(Saved data entries)

★ ★ ★ ★ ★ ★ ★

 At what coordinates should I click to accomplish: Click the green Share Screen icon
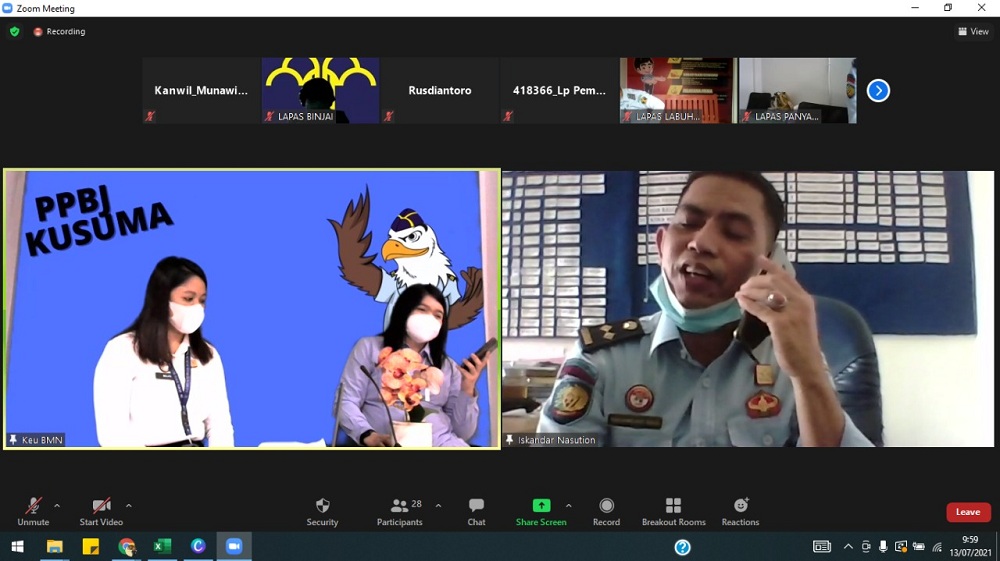point(541,506)
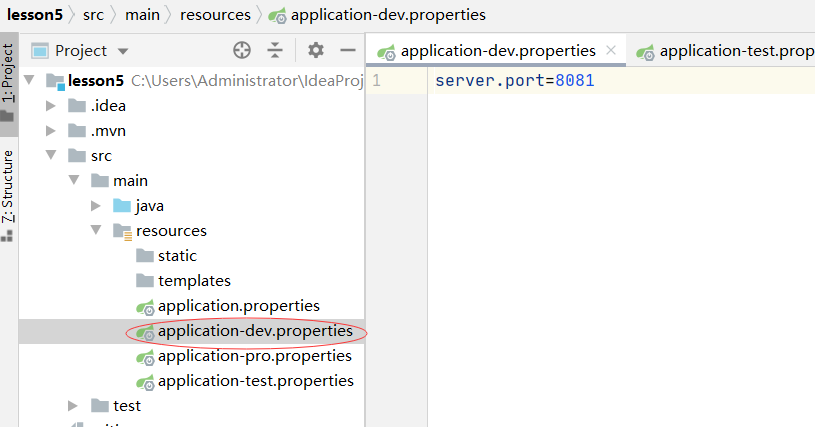The image size is (815, 427).
Task: Click the locate/scroll-from-source crosshair icon
Action: point(242,50)
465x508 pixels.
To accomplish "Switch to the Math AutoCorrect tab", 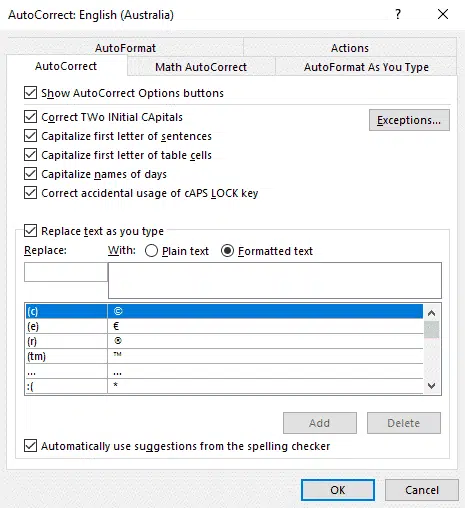I will pyautogui.click(x=201, y=67).
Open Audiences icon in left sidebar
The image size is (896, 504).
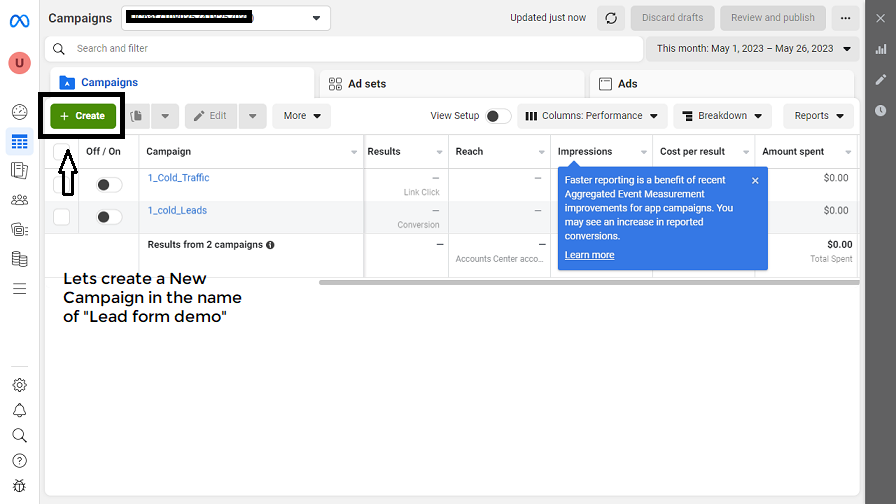(19, 200)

★ ★ ★ ★ ★ ★ ★

▶ _PROBLEM_:
Omit the pictures. Write out exactly the lines from the one containing "Open Audiences icon in left sidebar" through the last line of the entries, both of them included.

▶ _REPLY TO THE TASK_:
Open Audiences icon in left sidebar
The image size is (896, 504).
(19, 200)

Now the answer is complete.